Each Award shall be exercisable, during the lifetime of the
Participant or the Outside Director, only by the Participant
or the Outside Director or, if permissible under applicable
law, by the guardian or legal representative of the
Participant or Outside Director.

     (b)  The term of each Award shall be for such period of
months or years from the date of its grant as may be
determined by the Committee; provided that in no event shall
the term of any Incentive Stock Option or any Stock
Appreciation Right related to any Incentive Stock Option
exceed a period of ten (10) years from the date of its
grant.

     (c)  No Employee or Participant shall have any claim to
be granted any Award under the Plan and there is no
obligation for uniformity of treatment of Employees or
Participants under the Plan.

     (d)  The prospective recipient of any Award under the
Plan shall not, with respect to such Award, be deemed to
have become a Participant, or to have any rights with
respect to such Award, until and unless such recipient shall
have executed an agreement or other instrument evidencing
the Award and delivered a fully executed copy thereof to the
Company, and otherwise complied with the then applicable
terms and conditions.

     (e)  The Committee shall be authorized to make
adjustments in performance award criteria or in the terms
and conditions of other Awards in recognition of unusual or
nonrecurring events affecting the Company or its financial
statements or changes in applicable laws, regulations or
accounting principles.  The Committee may correct any
defect, supply any omission or reconcile any inconsistency
in the Plan or any Award in the manner and to the extent it
shall deem desirable to carry it into effect.  In the event
the Company shall assume outstanding employee benefit awards
or the right or obligation to make future such awards in
connection with the acquisition of another corporation or
business entity, the Committee may, in its discretion, make
such adjustments in the terms of Awards under the Plan as it
shall deem appropriate.  Notwithstanding the above, the
Committee shall not have the right to make any adjustments
in the terms or conditions of Options granted pursuant to
Section 11.

     (f)  The Committee shall have full power and authority
to determine whether, to what extent and under what
circumstances any Award (other than an Option granted
pursuant to Section 11) shall be canceled or suspended.  In
particular, but without limitation, all outstanding Awards
to any Participant shall be canceled if the Participant,
without the consent of the Committee, while employed by the
Company or after termination of such employment, becomes
associated with, employed by, renders services to, or owns
any interest in (other than any nonsubstantial interest, as
determined by the Committee), any business that is in
competition with the Company or with any business in which
the Company has a substantial interest as determined by the
Committee or any one or more Senior Officers or committee of
Senior Officers to whom the authority to make such
determination is delegated by the Committee.

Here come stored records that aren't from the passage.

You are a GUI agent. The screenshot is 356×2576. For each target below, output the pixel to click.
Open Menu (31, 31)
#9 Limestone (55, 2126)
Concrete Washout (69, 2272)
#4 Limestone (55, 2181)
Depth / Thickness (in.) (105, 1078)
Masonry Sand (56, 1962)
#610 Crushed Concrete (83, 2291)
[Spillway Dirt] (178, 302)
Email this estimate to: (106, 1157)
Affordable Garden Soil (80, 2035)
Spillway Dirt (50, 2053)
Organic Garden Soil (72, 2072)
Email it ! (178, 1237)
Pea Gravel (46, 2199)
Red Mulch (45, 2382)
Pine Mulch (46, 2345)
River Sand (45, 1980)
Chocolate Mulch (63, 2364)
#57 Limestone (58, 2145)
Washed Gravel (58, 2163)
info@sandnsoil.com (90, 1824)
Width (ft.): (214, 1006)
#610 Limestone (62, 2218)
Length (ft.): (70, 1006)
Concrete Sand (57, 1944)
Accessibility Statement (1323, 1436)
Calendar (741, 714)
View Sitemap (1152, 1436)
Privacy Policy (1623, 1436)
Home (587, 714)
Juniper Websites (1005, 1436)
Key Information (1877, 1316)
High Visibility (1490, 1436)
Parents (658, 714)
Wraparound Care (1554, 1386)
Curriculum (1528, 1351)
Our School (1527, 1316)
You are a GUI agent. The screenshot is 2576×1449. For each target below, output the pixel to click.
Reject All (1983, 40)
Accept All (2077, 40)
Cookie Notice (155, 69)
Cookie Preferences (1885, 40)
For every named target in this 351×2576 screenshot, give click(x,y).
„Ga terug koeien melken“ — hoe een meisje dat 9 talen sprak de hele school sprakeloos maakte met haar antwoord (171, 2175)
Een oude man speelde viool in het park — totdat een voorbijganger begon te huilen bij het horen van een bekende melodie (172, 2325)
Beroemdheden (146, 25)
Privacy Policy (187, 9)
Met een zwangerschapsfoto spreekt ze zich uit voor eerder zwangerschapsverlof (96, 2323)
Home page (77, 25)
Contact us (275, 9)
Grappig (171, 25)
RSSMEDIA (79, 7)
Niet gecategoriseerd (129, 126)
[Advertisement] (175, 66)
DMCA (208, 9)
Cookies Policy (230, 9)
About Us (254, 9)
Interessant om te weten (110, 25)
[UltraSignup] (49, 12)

     (g)  All certificates for Shares delivered under the
Plan pursuant to any Award shall be subject to such stock-
transfer orders and other restrictions as the Committee may
deem advisable under the rules, regulations, and other
requirements of the Securities and Exchange Commission, any
stock exchange upon which the Shares are then listed, and
any applicable Federal or state securities law, and the
Committee may cause a legend or legends to be put on any
such certificates to make appropriate reference to such
restrictions.

     (h)  Subject to the provisions of this Plan and any
Award Agreement, the recipient of an Award (including,
without limitation, any deferred Award, but excluding
Options granted pursuant to Section 11) may, if so
determined by the Committee, be entitled to receive,
currently or on a deferred basis, interest or dividends, or
interest or dividend equivalents, with respect to the number
of shares covered by the Award, as determined by the
Committee, in its sole discretion, and the Committee may
provide that such amounts (if any) shall be deemed to have
been reinvested in additional Shares or otherwise
reinvested.

     (i)  Except as otherwise required in any applicable
Award Agreement or by the terms of the Plan, recipients of
Awards under the Plan shall not be required to make any
payment or provide consideration other than the rendering of
services.

     (j)  The Committee may delegate to one or more Senior
Officers or a committee of Senior Officers the right to
grant Awards to Employees who are not officers or directors
of the Company and to cancel or suspend Awards to Employees
who are not officers or directors of the Company.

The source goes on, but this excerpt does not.